Mercury Rising 鳯女

Politics, life, and other things that matter

Unclear of the Concept: TSA Retires the Trophy

Posted by MEC on May 14, 2008

WTF

Last year, Congress finally passed a law requiring that air cargo go through a security screening.

So, how is the Transportation Security Administration implementing this law?

By requiring the people who pack the cargo to do the screening.

That’s right. The cargo will be checked for explosives by the people who have the opportunity to put explosives into the cargo. Oh yeah, that’ll work.

How will the companies be screening their employees to make sure none of them is, for example, on the terrorist watch list? And even if the screening ensures that the cargo is safe when it leaves the warehouse, what safeguards are there to keep the cargo from being tampered with while being transported from the manufacturer to the airport?

TSA isn’t alone in being unclear of the concept. Only cargo that’s being shipped on cargo planes must be screened. Cargo being loaded along with luggage onto passenger planes doesn’t have to be screened.

Okay, here’s a thought experiment. You’re a terrorist. You want your act of terrorism to have maximum effect. What target are you going to choose, a plane full of packages or a plane full of people?

It’s enough to make a thinking person think that all the emphasis on Security has some other purpose than keeping people safe.

7 Responses to “Unclear of the Concept: TSA Retires the Trophy”

  1. Stormcrow said

    If you needed any evidence whatsoever that the TSA is run by amateurs and posers and complete hopeless incompetents, there you have it.

    You probably know that until I was laid off in December, I used to do information security work for a bank for more than seven years.

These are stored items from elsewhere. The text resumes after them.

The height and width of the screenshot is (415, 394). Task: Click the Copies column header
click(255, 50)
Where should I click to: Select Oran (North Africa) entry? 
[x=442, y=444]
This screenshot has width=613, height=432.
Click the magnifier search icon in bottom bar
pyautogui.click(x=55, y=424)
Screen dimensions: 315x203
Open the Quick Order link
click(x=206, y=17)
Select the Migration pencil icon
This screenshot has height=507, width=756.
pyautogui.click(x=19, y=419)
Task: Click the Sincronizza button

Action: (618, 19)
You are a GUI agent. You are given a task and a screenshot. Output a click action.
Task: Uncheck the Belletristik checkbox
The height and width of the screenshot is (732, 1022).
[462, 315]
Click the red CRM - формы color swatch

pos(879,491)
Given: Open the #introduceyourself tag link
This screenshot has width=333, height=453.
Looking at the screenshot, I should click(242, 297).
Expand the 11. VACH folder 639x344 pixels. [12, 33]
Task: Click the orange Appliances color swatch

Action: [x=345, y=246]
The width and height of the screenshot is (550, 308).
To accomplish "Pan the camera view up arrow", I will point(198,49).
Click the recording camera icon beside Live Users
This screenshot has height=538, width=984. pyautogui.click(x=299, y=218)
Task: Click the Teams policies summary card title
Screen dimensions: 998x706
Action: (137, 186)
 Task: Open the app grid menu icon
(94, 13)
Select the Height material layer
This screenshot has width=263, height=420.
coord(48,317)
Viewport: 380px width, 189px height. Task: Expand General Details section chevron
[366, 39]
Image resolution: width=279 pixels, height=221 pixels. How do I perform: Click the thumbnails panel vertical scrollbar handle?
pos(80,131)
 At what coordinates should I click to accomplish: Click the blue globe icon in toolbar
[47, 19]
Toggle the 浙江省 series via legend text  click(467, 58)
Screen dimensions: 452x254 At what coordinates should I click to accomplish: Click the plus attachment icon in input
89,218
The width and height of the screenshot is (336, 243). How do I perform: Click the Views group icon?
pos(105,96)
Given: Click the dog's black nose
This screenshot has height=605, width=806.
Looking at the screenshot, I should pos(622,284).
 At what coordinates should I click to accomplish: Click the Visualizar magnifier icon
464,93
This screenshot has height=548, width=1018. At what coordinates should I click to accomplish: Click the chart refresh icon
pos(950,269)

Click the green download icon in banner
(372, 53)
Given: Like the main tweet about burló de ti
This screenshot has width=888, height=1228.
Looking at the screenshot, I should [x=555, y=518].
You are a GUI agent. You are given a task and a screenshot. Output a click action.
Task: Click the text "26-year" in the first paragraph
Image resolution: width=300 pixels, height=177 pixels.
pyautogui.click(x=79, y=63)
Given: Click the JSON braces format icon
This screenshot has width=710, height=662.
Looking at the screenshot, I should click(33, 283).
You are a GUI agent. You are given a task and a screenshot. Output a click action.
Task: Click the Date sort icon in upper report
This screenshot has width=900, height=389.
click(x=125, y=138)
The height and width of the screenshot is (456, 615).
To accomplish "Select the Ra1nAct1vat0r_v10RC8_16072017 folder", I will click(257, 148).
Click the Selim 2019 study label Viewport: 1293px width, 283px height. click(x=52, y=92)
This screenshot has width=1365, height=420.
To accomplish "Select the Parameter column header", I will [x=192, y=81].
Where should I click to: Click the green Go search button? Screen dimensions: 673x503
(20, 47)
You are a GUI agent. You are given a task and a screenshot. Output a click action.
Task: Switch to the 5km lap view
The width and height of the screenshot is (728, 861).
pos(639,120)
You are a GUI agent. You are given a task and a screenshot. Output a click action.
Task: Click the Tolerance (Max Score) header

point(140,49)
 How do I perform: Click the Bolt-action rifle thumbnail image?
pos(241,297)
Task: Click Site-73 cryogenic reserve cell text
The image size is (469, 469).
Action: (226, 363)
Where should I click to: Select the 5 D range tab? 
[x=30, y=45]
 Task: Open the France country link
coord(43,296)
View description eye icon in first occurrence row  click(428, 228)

A fairly major bank, BTW, in the mortgage lending business, which was why I got laid off. But I digress.

    The VERY FIRST THING this job taught me was the idea of “separation of duties”.

    This was also the VERY FIRST THING that my study in preparation for the CISSP exam told me, when I came to the auditing piece.

    Using the same people to audit a task that you use to perform it is insane on so many levels that I can hardly enumerate them all.

    The “pure security” aspect is one thing. This situation practically sit up and begs for systematic abuse. Which means that when the flat rocks are finally overturned after this imbecilic regime has been on place for a few years, what’s underneath will be stomach-turning.

    Another aspect is the “same set of eyes” problem. Even if your workers have all the integrity you could ask for, you still do not want to have them self-audit, because they’re going to miss things. That’s why you ALWAYS have a separate group do things like code review, for instance, in an IT situation.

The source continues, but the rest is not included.